NEW LEVELS OF URGENCY AROUND ESG – WHY BUSINESSES ARE BEING FORCED TO TAKE ACTION NOW

Environmental, Social, Governance (ESG) is no longer a trend, marketing tool or nice to have.  Implementing an effective ESG plan is vital to business success. 

FOCUS ON SCOPE 3 EMISSIONS IS ALREADY HAPPENING:

Public sector and large organisations are accustomed to reporting on Scope 1 and 2 emissions and are now focusing on Scope 3. Imagine an iceberg and Scope 1 & 2 emissions are the easy to see, but scary tip of the iceberg above the water, whereas Scope 3 is the much large proportion of the iceberg that’s below the surface. Scope 3 emissions average 65 – 90% of an organisations’ total greenhouse gas (GHG). Therefore, every business needs suppliers across their entire value chain to reduce their own emissions so that they can improve their Scope 3 ESG performance. No one can escape ESG or put it off without losing customers.

INCENTIVES & CONSEQUENCES:

In order to drive change there’s usually an incentive or consequence, this is already visible across larger operations value chains and will soon affect SME’s. For example:

80% of Sainsburys value chain emissions come from suppliers, therefore they have tasked all suppliers to submit Net Zero strategies by 2025.
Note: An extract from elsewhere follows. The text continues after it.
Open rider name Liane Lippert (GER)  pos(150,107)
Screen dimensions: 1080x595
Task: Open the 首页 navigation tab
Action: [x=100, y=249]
National & local government now apply a minimum 10% weighting to ESG performance when awarding new contracts, this is expected to rise.

94% of M&S’s carbon footprint (6.1m tonnes) comes from Scope 3 emissions. In-line with their commitments they’ve tasked all their food suppliers to commit to using 100% renewable electricity by 2025, and to achieve Net Zero by 2040.

We expect to see more businesses adopting this approach in the coming years.  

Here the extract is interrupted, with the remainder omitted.